SET TASK
Reproduce the following records verbatim, with no changes.

[BEGIN AVAILABLE DATA]

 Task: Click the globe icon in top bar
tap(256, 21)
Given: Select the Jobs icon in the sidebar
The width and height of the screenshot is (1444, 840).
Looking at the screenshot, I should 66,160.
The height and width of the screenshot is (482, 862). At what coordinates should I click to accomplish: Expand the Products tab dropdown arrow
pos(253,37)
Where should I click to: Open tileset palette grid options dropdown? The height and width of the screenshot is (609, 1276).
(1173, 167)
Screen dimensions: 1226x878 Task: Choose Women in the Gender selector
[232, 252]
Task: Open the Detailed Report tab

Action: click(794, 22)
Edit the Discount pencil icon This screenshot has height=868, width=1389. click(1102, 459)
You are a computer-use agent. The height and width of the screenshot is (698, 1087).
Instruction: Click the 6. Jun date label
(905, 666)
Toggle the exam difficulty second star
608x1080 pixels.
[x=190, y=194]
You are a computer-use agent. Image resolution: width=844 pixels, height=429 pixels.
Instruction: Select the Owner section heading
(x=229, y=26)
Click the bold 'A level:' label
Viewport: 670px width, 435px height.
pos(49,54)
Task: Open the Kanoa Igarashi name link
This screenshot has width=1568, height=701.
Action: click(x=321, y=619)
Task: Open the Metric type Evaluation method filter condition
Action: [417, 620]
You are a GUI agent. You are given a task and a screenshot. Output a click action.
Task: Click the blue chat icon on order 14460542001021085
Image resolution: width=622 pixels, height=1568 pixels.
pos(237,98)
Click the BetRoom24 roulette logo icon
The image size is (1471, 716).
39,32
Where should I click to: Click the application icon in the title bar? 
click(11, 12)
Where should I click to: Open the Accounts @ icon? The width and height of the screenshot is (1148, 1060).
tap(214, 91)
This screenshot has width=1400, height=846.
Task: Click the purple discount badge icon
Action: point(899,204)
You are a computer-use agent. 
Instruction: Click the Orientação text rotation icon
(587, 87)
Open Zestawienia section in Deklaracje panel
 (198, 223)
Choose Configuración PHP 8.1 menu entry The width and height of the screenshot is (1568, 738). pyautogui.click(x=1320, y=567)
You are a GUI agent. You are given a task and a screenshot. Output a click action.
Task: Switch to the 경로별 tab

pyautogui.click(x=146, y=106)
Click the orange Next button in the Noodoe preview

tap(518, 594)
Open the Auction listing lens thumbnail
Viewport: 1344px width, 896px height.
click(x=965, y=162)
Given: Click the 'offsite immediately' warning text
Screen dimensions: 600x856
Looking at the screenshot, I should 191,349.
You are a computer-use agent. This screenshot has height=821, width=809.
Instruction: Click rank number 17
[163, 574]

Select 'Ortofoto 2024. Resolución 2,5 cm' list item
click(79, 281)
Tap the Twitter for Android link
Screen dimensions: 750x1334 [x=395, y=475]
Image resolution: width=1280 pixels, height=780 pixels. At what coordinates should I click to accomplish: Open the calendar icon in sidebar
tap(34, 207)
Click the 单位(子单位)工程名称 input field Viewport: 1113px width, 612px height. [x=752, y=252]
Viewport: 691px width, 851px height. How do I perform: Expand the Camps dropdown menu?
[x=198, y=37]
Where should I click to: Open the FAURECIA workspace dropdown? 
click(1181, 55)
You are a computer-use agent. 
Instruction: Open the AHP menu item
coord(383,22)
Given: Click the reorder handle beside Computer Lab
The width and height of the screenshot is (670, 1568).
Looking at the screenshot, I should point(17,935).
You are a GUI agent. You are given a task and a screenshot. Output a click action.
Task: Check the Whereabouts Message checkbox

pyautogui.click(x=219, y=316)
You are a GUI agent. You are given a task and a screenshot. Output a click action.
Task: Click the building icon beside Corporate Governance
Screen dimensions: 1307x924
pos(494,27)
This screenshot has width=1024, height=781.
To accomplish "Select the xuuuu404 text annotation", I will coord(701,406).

[END AVAILABLE DATA]

FINAL RESULT
 Task: Click the globe icon in top bar
tap(256, 21)
Given: Select the Jobs icon in the sidebar
The width and height of the screenshot is (1444, 840).
Looking at the screenshot, I should 66,160.
The height and width of the screenshot is (482, 862). At what coordinates should I click to accomplish: Expand the Products tab dropdown arrow
pos(253,37)
Where should I click to: Open tileset palette grid options dropdown? The height and width of the screenshot is (609, 1276).
(1173, 167)
Screen dimensions: 1226x878 Task: Choose Women in the Gender selector
[232, 252]
Task: Open the Detailed Report tab

Action: click(794, 22)
Edit the Discount pencil icon This screenshot has height=868, width=1389. click(1102, 459)
You are a computer-use agent. The height and width of the screenshot is (698, 1087).
Instruction: Click the 6. Jun date label
(905, 666)
Toggle the exam difficulty second star
608x1080 pixels.
[x=190, y=194]
You are a computer-use agent. Image resolution: width=844 pixels, height=429 pixels.
Instruction: Select the Owner section heading
(x=229, y=26)
Click the bold 'A level:' label
Viewport: 670px width, 435px height.
pos(49,54)
Task: Open the Kanoa Igarashi name link
This screenshot has width=1568, height=701.
Action: click(x=321, y=619)
Task: Open the Metric type Evaluation method filter condition
Action: [417, 620]
You are a GUI agent. You are given a task and a screenshot. Output a click action.
Task: Click the blue chat icon on order 14460542001021085
Image resolution: width=622 pixels, height=1568 pixels.
pos(237,98)
Click the BetRoom24 roulette logo icon
The image size is (1471, 716).
39,32
Where should I click to: Click the application icon in the title bar? 
click(11, 12)
Where should I click to: Open the Accounts @ icon? The width and height of the screenshot is (1148, 1060).
tap(214, 91)
This screenshot has width=1400, height=846.
Task: Click the purple discount badge icon
Action: point(899,204)
You are a computer-use agent. 
Instruction: Click the Orientação text rotation icon
(587, 87)
Open Zestawienia section in Deklaracje panel
 (198, 223)
Choose Configuración PHP 8.1 menu entry The width and height of the screenshot is (1568, 738). pyautogui.click(x=1320, y=567)
You are a GUI agent. You are given a task and a screenshot. Output a click action.
Task: Switch to the 경로별 tab

pyautogui.click(x=146, y=106)
Click the orange Next button in the Noodoe preview

tap(518, 594)
Open the Auction listing lens thumbnail
Viewport: 1344px width, 896px height.
click(x=965, y=162)
Given: Click the 'offsite immediately' warning text
Screen dimensions: 600x856
Looking at the screenshot, I should 191,349.
You are a computer-use agent. This screenshot has height=821, width=809.
Instruction: Click rank number 17
[163, 574]

Select 'Ortofoto 2024. Resolución 2,5 cm' list item
click(79, 281)
Tap the Twitter for Android link
Screen dimensions: 750x1334 [x=395, y=475]
Image resolution: width=1280 pixels, height=780 pixels. At what coordinates should I click to accomplish: Open the calendar icon in sidebar
tap(34, 207)
Click the 单位(子单位)工程名称 input field Viewport: 1113px width, 612px height. [x=752, y=252]
Viewport: 691px width, 851px height. How do I perform: Expand the Camps dropdown menu?
[x=198, y=37]
Where should I click to: Open the FAURECIA workspace dropdown? 
click(1181, 55)
You are a computer-use agent. 
Instruction: Open the AHP menu item
coord(383,22)
Given: Click the reorder handle beside Computer Lab
The width and height of the screenshot is (670, 1568).
Looking at the screenshot, I should point(17,935).
You are a GUI agent. You are given a task and a screenshot. Output a click action.
Task: Check the Whereabouts Message checkbox

pyautogui.click(x=219, y=316)
You are a GUI agent. You are given a task and a screenshot. Output a click action.
Task: Click the building icon beside Corporate Governance
Screen dimensions: 1307x924
pos(494,27)
This screenshot has width=1024, height=781.
To accomplish "Select the xuuuu404 text annotation", I will coord(701,406).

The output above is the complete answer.